**WORK REQUIRED:** Your job is to return the whole listing unchanged while skipping its images.

**DATA SECTION:**
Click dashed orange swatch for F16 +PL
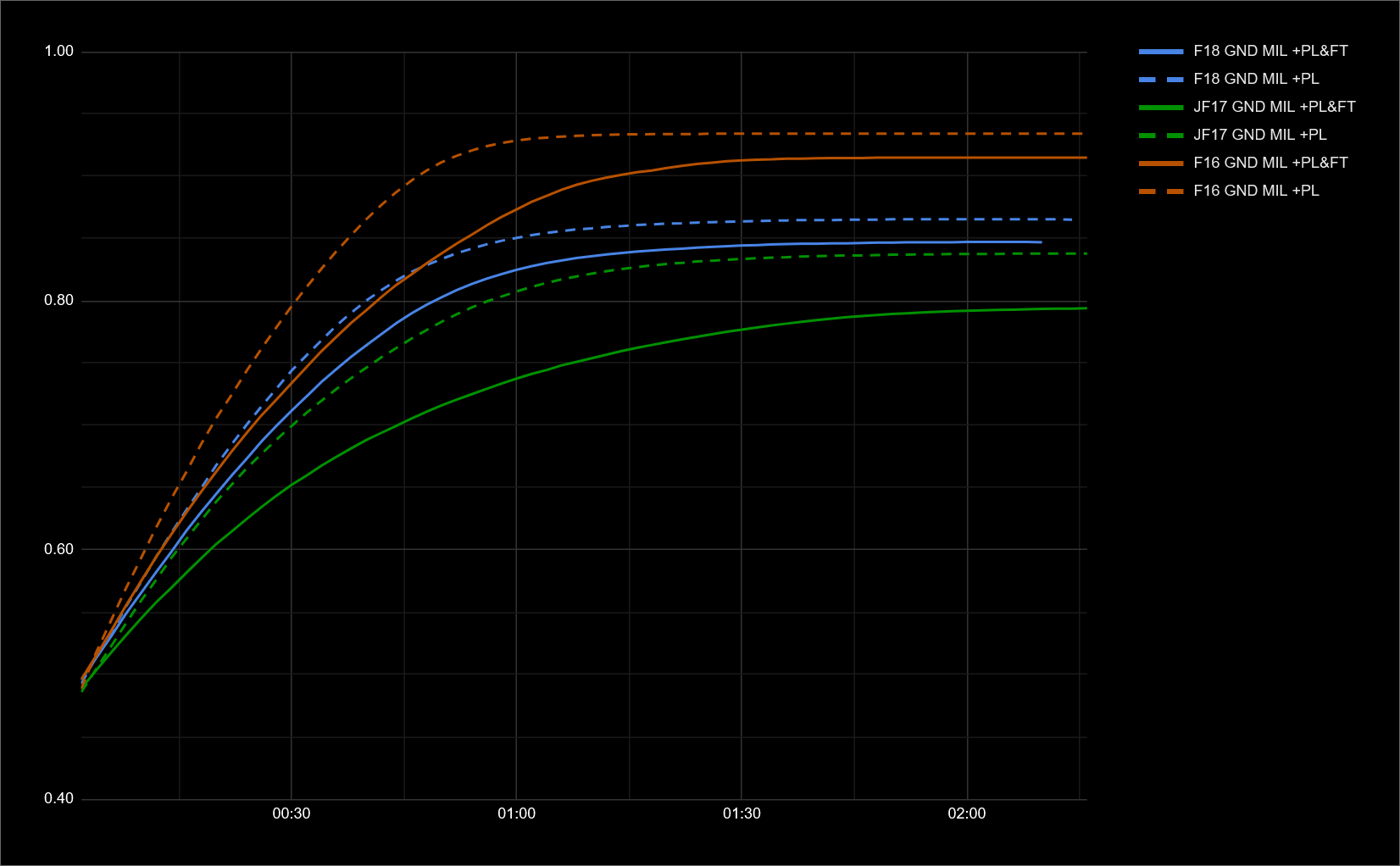click(x=1161, y=192)
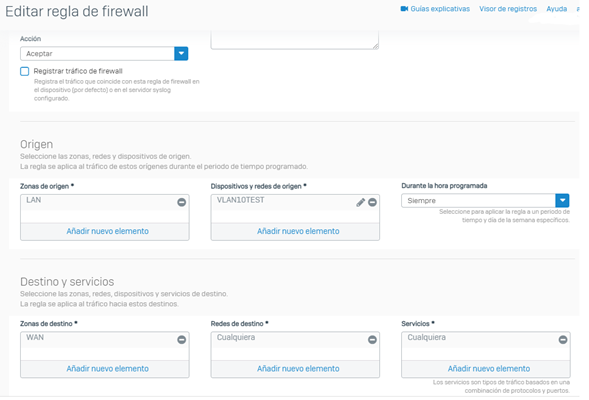Screen dimensions: 589x400
Task: Enable Registrar tráfico de firewall checkbox
Action: tap(24, 71)
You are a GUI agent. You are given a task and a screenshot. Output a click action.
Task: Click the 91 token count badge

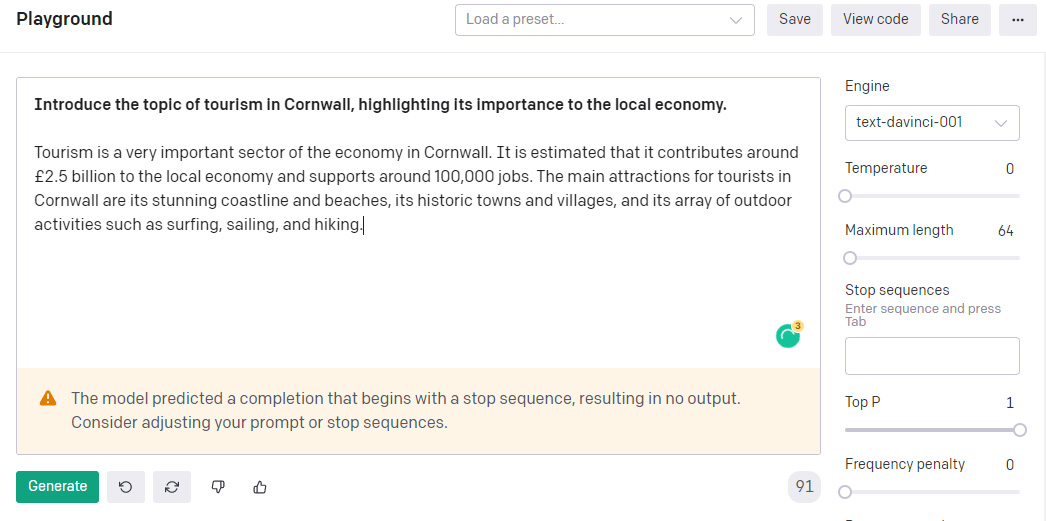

**REPLY TO THE TASK:**
Click dashed orange swatch for F16 +PL
click(x=1161, y=192)
Screen dimensions: 589x400
Task: Enable Registrar tráfico de firewall checkbox
Action: tap(24, 71)
You are a GUI agent. You are given a task and a screenshot. Output a click action.
Task: Click the 91 token count badge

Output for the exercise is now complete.